Looking for something?
Sometimes customers come into the 4 Sisters Antiques & Etc., mill around the front room for a few minutes examining old china and rustic furniture, then turn to leave.
That’s when co-owner Judy Persnic, 62, lets them know “there’s more in the back.”
Lots more — another 22,000 square feet of space to peruse.
Since the antiques mall opened in a former machine shop on Plank Road north of Zachary last year, it has exploded from the room in front to more than 60 dealers filling the cavernous warehouse.
“We have been making it up as we go, shooting from the hip,” said co-owner Mary Rovena, 73, smiling at their success. “If we could figure out what we were doing right, we’d keep doing it.”
Sisters Persnic and Rovena opened the mall in March 2013 with another set of sisters, Michelle Barton and Stephanie Bardeau. All veterans of the antiques mall business, the women knew one another through another, smaller antiques mall that Persnic and her husband, Allen, once ran a mile down Plank Road. A partner in the beginning, Bardeau works full time and is not active at the mall.
The Persnics ran the other antiques mall for 10 years until Allen Persnic, 59, retired in 2012 from the Baton Rouge Police Department. They planned to take it easy and travel. That lasted about a month.
The couple took one big trip and came home looking for something to do.
“Coming off 32 years with the police department and that adrenaline every day, what do you do?” Allen Persnic said.
All the owners are antiques junkies. They all collected for decades, driving to flea markets and junk stores across the country, before they ever sold an item.
“I’ve always been a junker,” Rovena said, “and I hated to throw things away.”
An industrial warehouse surrounded by chain link fence might not seem like the ideal spot for an antique hotspot.
When they leased the building, the handy Allen Persnic worked hard building dividing walls, wiring lights and cleaning the old machine shop.
“We scrubbed and washed floors for weeks,” he said.
With more than 60 dealers renting space in the mall, their wares are an eclectic mix that appeals to various kinds of shoppers.
Booths display rustic, farmhouse-style furniture, popular painted chairs and tables, old tools and worn advertising signs.
“All of their stuff is really quality,” said Essie Cockrell, a 65-year-old part-time school nurse who comes by regularly enough to know which vendors have updated their booths in the past week. “The antiques are really unique and the vendors bring great things.”
Plus, she said, the mall is a fun hangout.
“They always have food out,” she said. “They know my name.”
Near the front, by the counter, a plate of cookies usually waits next to a complimentary pot of coffee.
“We’re not a really stiff place,” Judy Persnic said. “People bring their puppies in, some have their own coffee cups.”
They don’t aim to deal in high-end, rare antiques, she said.
“You go in some places and you’re afraid to breathe,” she said.
The booth of Millie McVey, a 70-year-old part-time nurse from Central, is 150 square feet of authentic country pieces and Americana evocative of the early 20th century.
“This is fun,” McVey said while rearranging items in her booth. “This is like mental therapy.”

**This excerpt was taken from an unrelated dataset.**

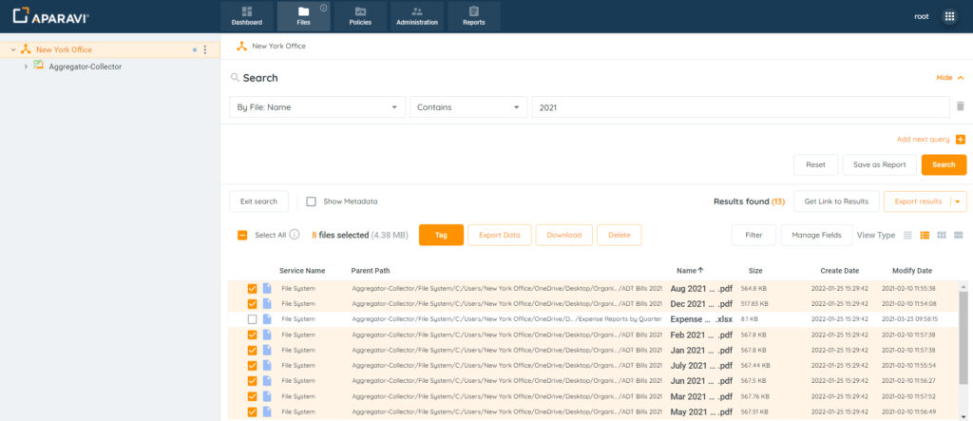Check the Expense .xlsx file row checkbox
The height and width of the screenshot is (421, 973).
pos(252,319)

Her booth has paid for itself, she said. She never has to work at the antique mall. She just sets it up and the sisters at the front take care of collecting payments.
“This is my heart right here,” she said of her part-time work trading in antiques.
While business is good, the Persnics said nobody is getting rich off the antiques mall business. But, since they can’t quit their antiques habit, they might as well spend their time with kindred spirits.
“It’s the thrill of the hunt,” Judy Persnic said, “going out and finding things.”